Starting at the line below that contains "Where should I click to: Click the Issued" and ending at the line that contains "You are a computer-use", retype each line exactly as it stands, but omit the pictures.

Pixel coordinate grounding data
-=-=-

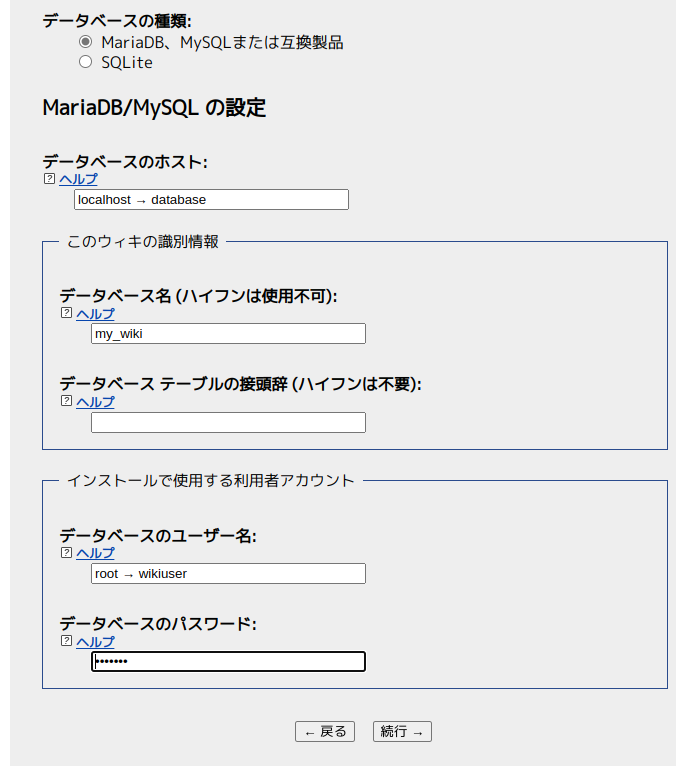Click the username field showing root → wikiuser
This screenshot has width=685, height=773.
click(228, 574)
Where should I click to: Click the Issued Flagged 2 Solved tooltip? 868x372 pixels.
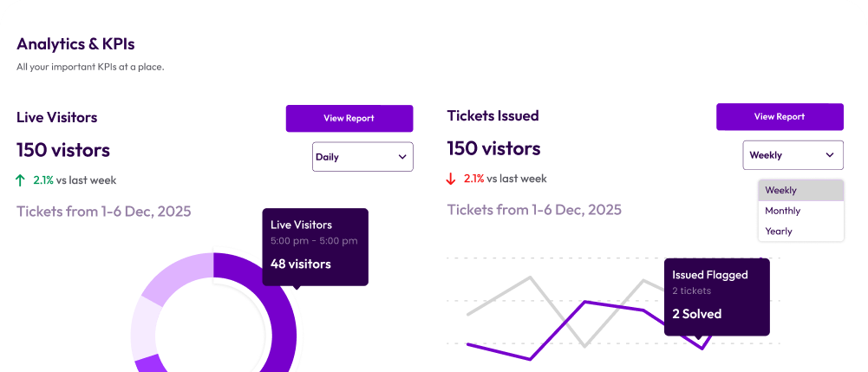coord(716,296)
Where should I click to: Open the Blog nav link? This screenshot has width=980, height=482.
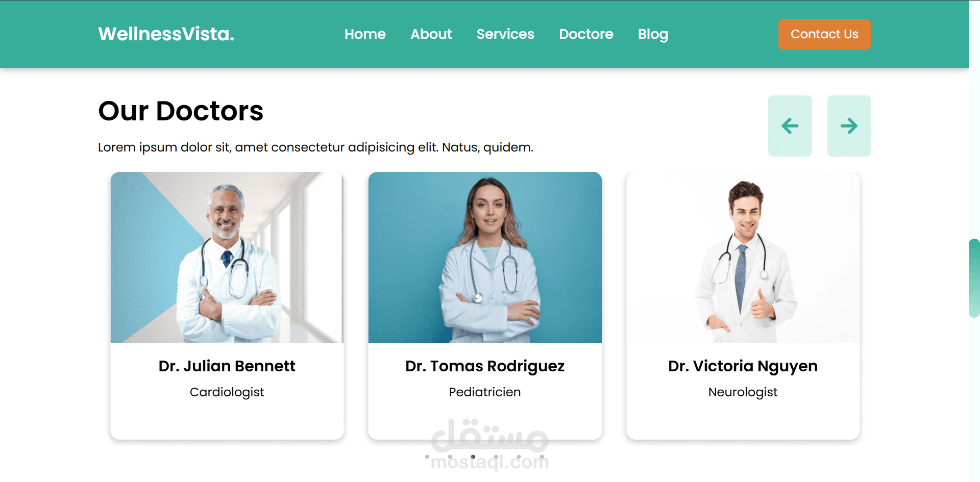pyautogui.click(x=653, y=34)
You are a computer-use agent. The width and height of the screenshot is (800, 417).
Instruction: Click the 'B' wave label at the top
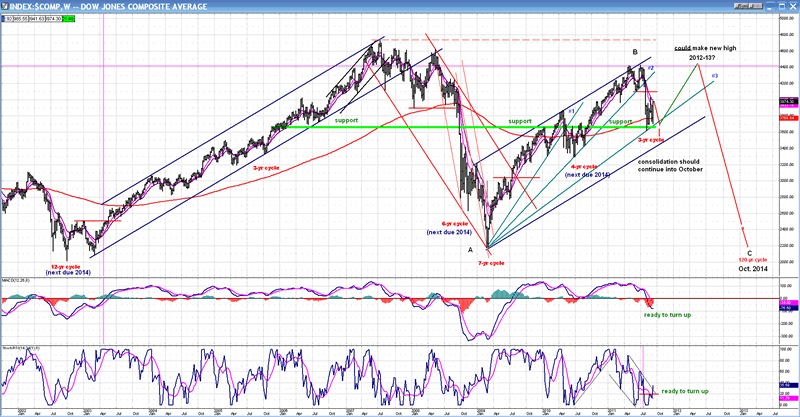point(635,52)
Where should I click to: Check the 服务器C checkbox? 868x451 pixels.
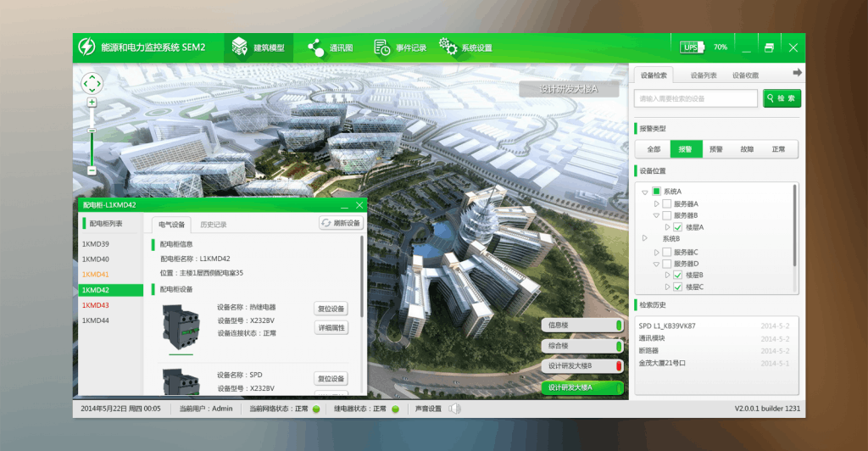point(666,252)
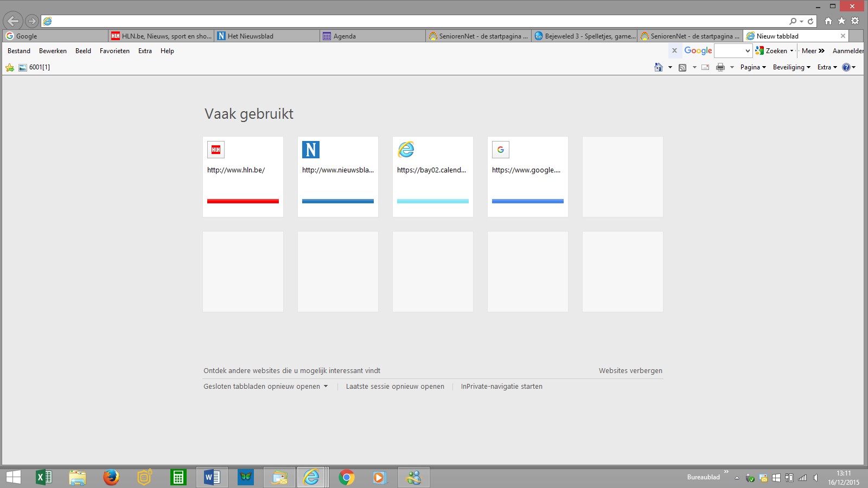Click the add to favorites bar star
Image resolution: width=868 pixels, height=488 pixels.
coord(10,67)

-=-=-

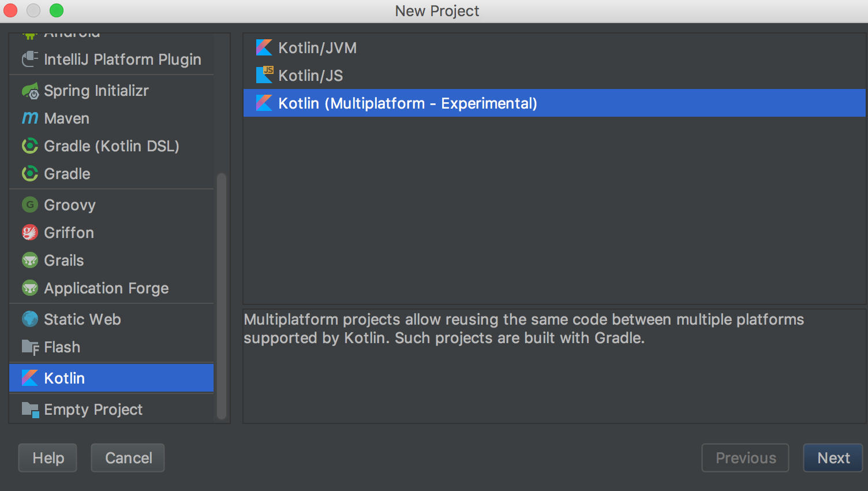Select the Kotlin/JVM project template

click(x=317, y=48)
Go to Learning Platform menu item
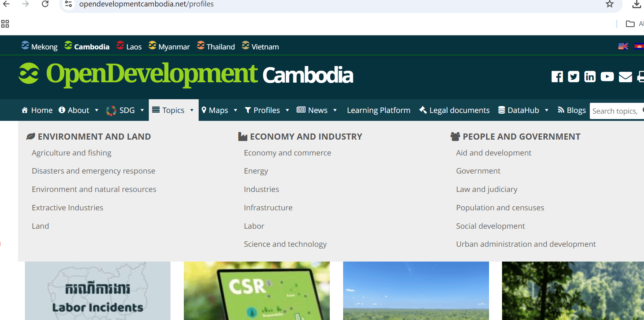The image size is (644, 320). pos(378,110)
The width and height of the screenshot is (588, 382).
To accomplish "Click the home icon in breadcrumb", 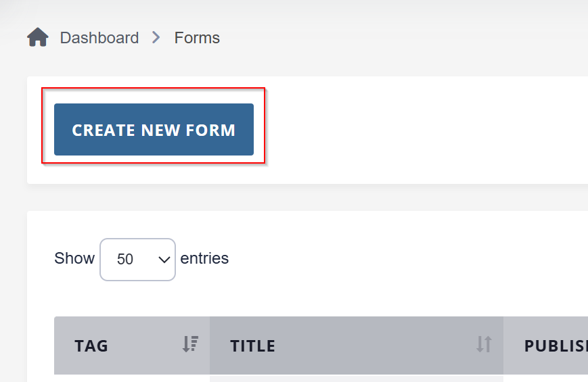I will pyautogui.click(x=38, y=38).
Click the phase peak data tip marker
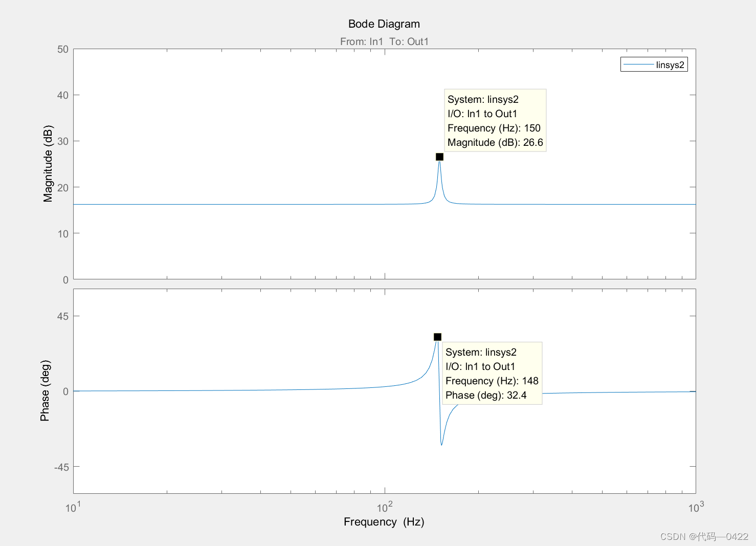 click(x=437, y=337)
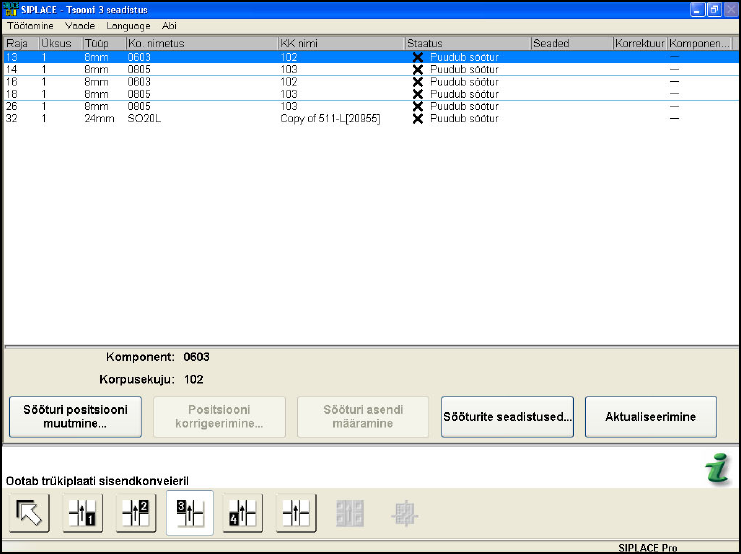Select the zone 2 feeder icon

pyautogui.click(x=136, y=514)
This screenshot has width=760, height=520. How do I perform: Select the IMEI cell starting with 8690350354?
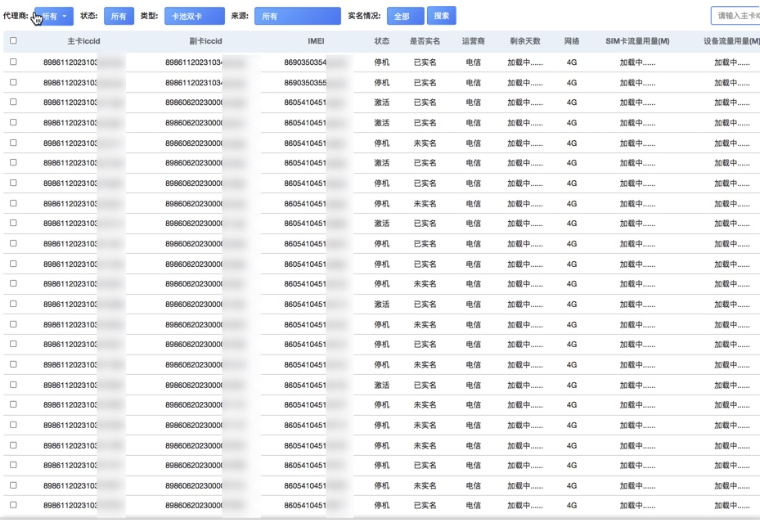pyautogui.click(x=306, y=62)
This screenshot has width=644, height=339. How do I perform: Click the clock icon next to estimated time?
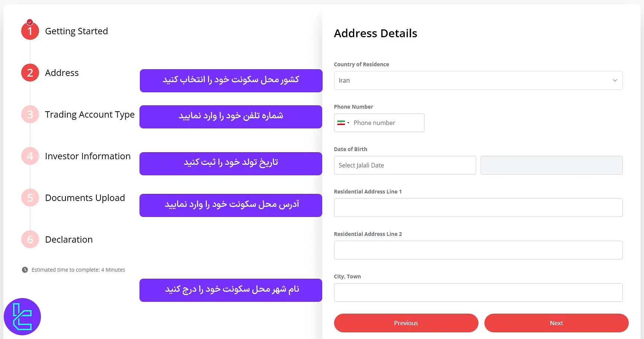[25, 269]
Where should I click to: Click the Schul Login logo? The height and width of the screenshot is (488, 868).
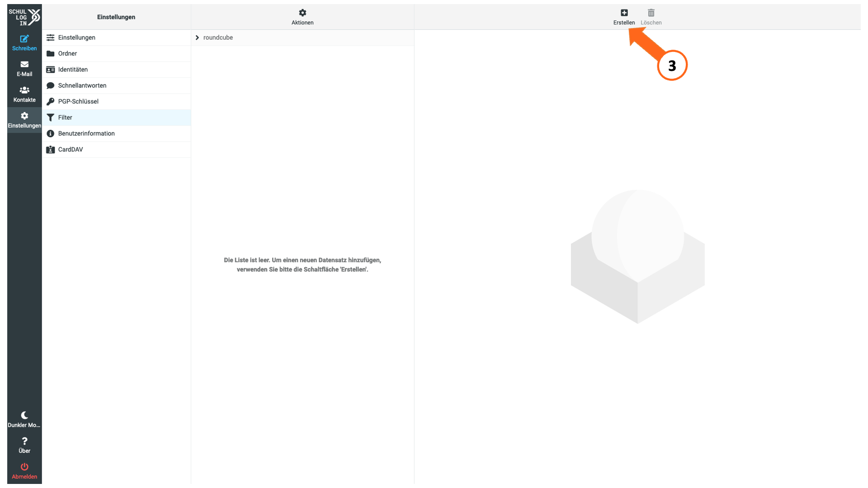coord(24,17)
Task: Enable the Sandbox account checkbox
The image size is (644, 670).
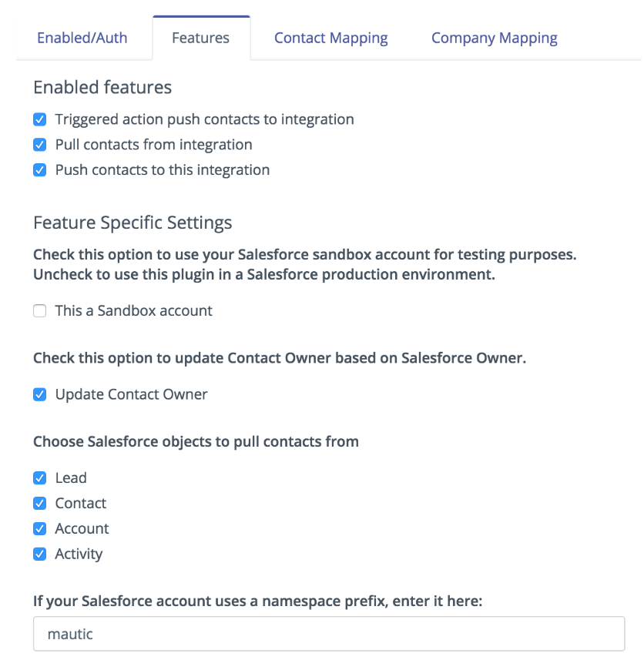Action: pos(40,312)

-=-=-

■ REPLY TO THE EXERCISE ■
Where should I click to: Click the Issued Flagged 2 Solved tooltip? 868x372 pixels.
coord(716,296)
Where should I click to: Open the Blog nav link? This screenshot has width=980, height=482.
pyautogui.click(x=653, y=34)
You are a computer-use agent. The width and height of the screenshot is (800, 417).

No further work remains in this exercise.